## AIM OF THE TASK
Please copy, with no word changed, only the run of lines that opens with the line containing "Given: Select the 华北水利水电大学分会场 video thumbnail" and closes with the last line below.

Data items:
□ □ □ □
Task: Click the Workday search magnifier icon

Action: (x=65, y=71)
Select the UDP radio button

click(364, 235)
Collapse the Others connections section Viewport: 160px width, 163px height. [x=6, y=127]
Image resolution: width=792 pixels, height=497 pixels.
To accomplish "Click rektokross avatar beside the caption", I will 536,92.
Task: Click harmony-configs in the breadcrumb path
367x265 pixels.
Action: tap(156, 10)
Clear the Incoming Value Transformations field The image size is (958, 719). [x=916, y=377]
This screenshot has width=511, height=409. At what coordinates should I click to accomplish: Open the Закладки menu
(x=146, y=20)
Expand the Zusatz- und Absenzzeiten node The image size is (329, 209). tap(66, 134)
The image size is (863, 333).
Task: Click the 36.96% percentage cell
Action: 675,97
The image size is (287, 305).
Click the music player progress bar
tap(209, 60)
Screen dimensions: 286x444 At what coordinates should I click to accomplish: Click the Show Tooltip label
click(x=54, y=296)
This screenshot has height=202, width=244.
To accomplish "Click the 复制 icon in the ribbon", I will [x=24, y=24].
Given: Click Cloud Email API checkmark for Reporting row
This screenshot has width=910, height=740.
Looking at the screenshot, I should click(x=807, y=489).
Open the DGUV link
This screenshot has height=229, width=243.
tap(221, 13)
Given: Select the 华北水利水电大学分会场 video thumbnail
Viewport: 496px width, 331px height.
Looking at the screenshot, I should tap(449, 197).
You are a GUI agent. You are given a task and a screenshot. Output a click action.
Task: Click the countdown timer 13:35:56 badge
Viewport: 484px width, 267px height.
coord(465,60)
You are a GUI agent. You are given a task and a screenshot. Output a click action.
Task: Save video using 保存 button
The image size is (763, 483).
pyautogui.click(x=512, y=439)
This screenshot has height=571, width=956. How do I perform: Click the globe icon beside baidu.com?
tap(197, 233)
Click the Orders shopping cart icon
□ □ □ □
## ANSWER SPACE
Given: Select the 华北水利水电大学分会场 video thumbnail
Viewport: 496px width, 331px height.
Looking at the screenshot, I should tap(449, 197).
You are a GUI agent. You are given a task and a screenshot. Output a click action.
Task: Click the countdown timer 13:35:56 badge
Viewport: 484px width, 267px height.
coord(465,60)
You are a GUI agent. You are given a task and a screenshot. Output a click action.
Task: Save video using 保存 button
The image size is (763, 483).
pyautogui.click(x=512, y=439)
This screenshot has height=571, width=956. How do I perform: Click the globe icon beside baidu.com?
tap(197, 233)
Click the Orders shopping cart icon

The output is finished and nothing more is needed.